There is not a single implementation from any major provider, including 1Password, that supports moving passkeys across ecosystems. When asked about this 1Password said that they're trying to lobby FIDO to support a migration spec but they don't have any timeline.

It's not that the arguments have been debunked, it's that advocates seem to almost purposefully misunderstand what people mean when they talk about attestation, portability, and account recovery. Registering multiple devices isn't portability. Keeping keys within a single ecosystem isn't portability.

Additionally, advocates ignore the current state of the ecosystem in favor of only talking about what the ecosystem is intended to be. A nontrivial number of services are using passkeys as a 2FA token. As a result, the current state of the ecosystem is that even ignoring the issue with providers, even websites themselves are not presenting a unified vision of what passkeys are intended to be. It borders on misinformation. No one is in alignment about what passkeys are, and multiple problems are being systematically ignored, and saying that the criticism is "debunked" isn't going to change that fact.

[wkat4242]

Attestation is a big barrier for self hosting which is the only way I'd adopt it.

But afaik the biggest implementation of passkeys (Apple) doesn't support attestation so right now it's not a problem, nobody requires it in order not to lose all the Apple userbase. This may change in the future though.

Another problem is no self hosted toolchain with full cross platform sync but hopefully it'll come.

[lxgr]

Attestation is basically gone – it doesn’t work with cloud sync, which is largely where things seem to be moving.

My main concern at this point is user confusion, followed by platform lock-in.

Or am I missing a way for users migrate from the Apple ecosystem to Google or vice versa, for example, without registering new passkeys for all of their accounts before they trade in their old device (or it breaks and they try to recover on another platform)?

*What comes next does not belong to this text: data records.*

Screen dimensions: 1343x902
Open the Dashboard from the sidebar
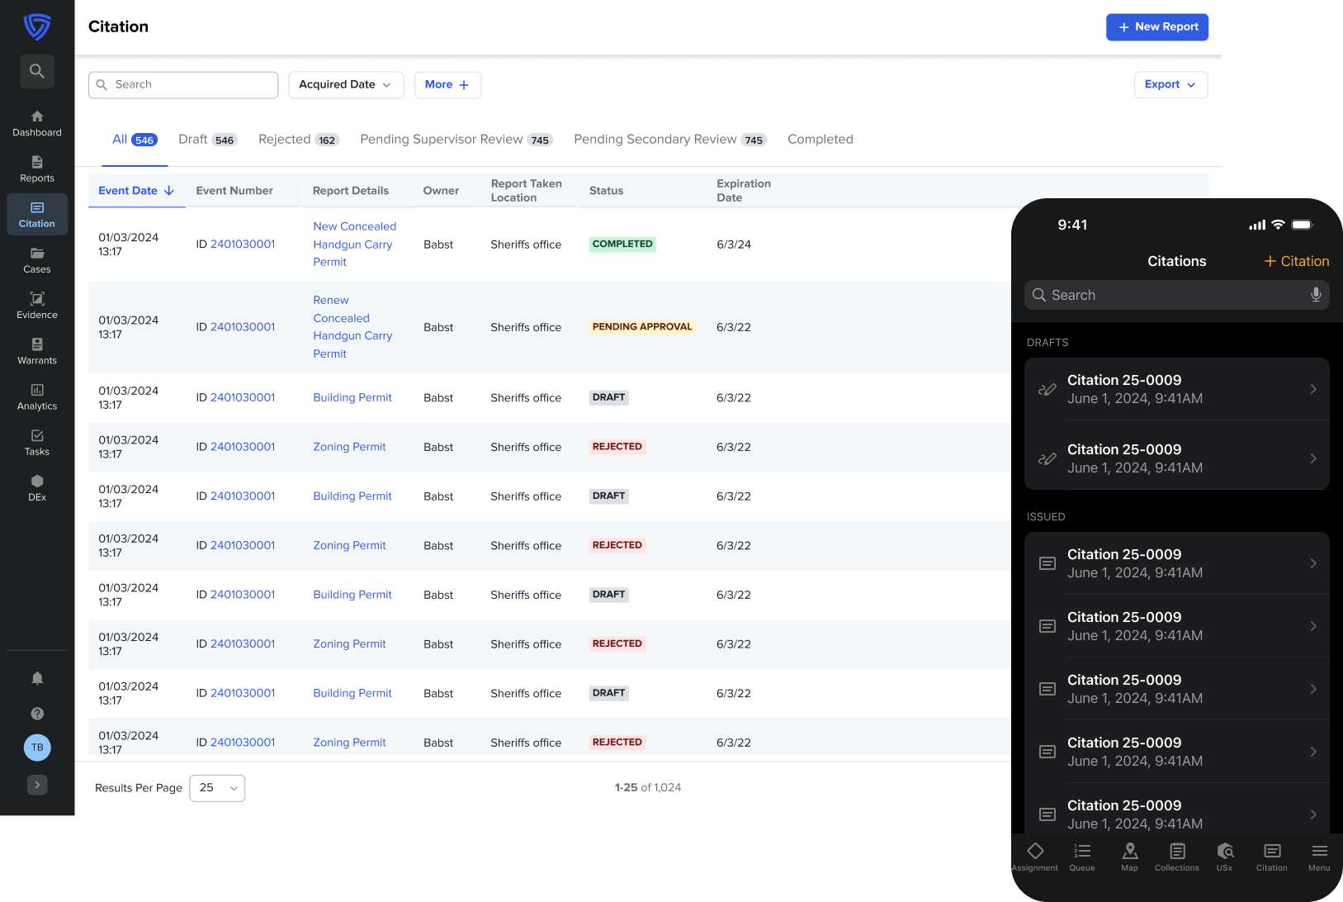[x=37, y=123]
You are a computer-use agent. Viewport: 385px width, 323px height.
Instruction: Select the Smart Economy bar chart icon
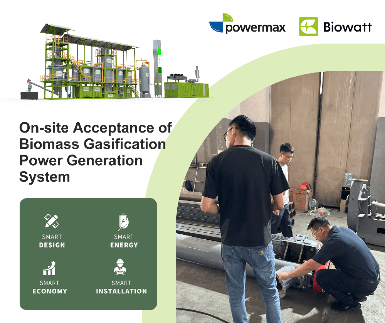(49, 268)
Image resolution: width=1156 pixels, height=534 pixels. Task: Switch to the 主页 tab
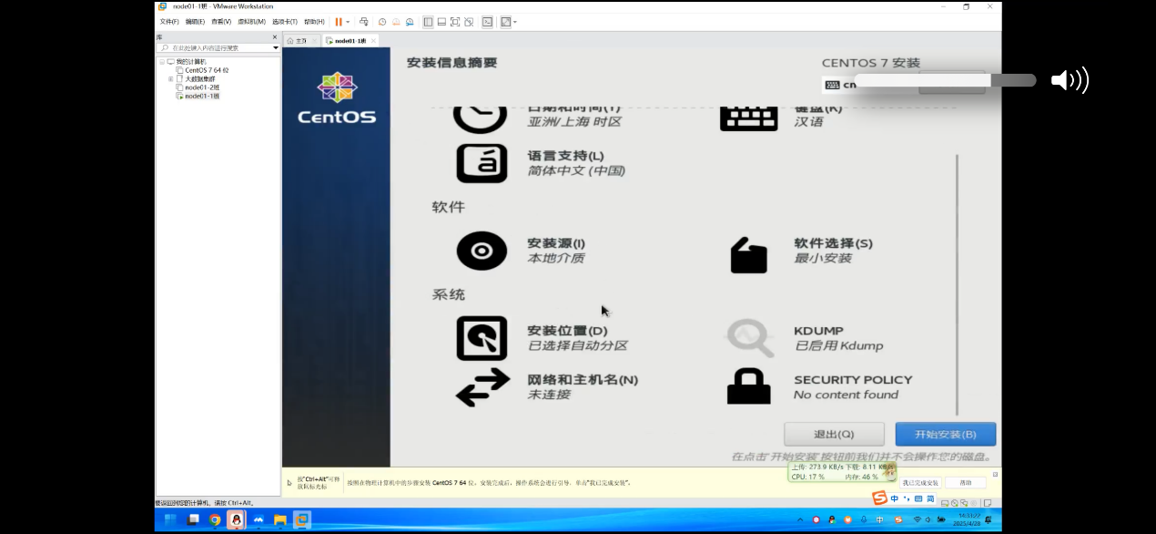coord(300,40)
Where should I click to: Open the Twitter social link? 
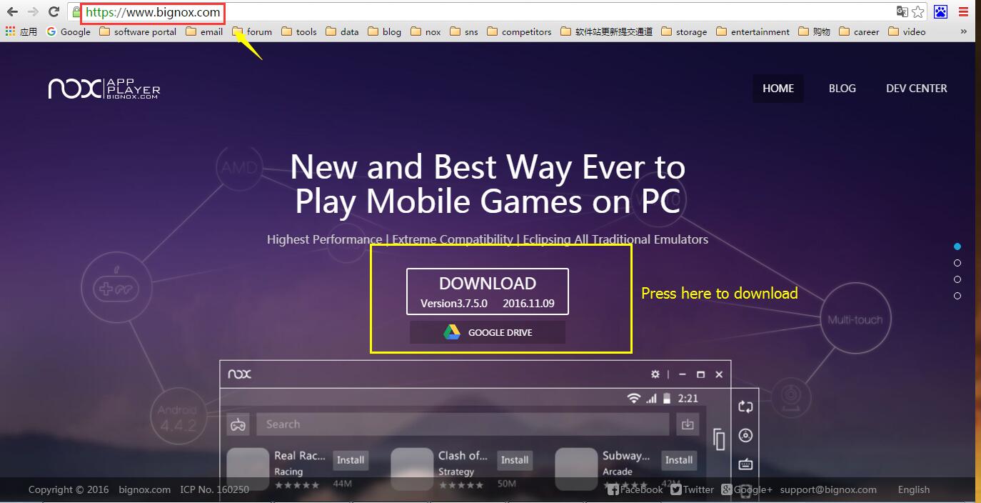691,489
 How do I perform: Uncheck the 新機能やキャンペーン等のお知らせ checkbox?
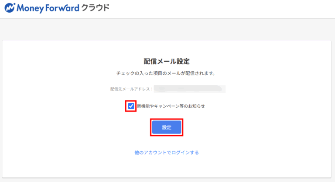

Not even 1Password supports exportable passkeys at this point. Apple even lets me easily share them across accounts (which seems like a huge risk!), but obviously not across ecosystems either.

[wkat4242]

I'm hoping bitwarden will start offering this. After all it's open source and with its own server you can self-host, so once it does we should be able to own it all ourselves. I also have zero interest in this if it means being tied into Google or Apple.

[lxgr]

Bitwarden is planning to release their implementation in October: https://bitwarden.com/blog/bitwarden-passkey-management/

[stavros]

> Attestation is a big barrier for self hosting which is the only way I'd adopt it.

The issue I have with attestation it that I feel that I feel that we're saying "is it a problem?" "no, but it theoretically could be, so let's use passwords instead".

I think that passkeys are better than passwords, even with attestation, and if it becomes a problem, we can complain about it then.

[wkat4242]

Attestation is a huge problem because it can be used to exclude self-hosted systems, which is the only way I would even consider using passkeys. I abhor "sign in with Google/Microsoft/Meta...etc" things too.

For example the admins at my work refuse to "certify" any security keys other than yubikeys. And because those do support attestation it is not possible to circumvent it. For work it's not an issue, they will just have to supply me a key if they want me to use the damn thing, but I don't want consumer-focused sites to use it obviously. Attestation is inherently evil and anti-FOSS.

I just won't opt in to it until attestation is gone, but thanks to iCloud not offering it, it is currently not demanded by any of the sites.

[beej71]

> Everyone keeps repeating the same debunked arguments over and over, with only maybe one argument (attestation) holding some water.

Is there a good web page that summarizes all this? Because I can't tell if I'm wrong or not with some of my questions.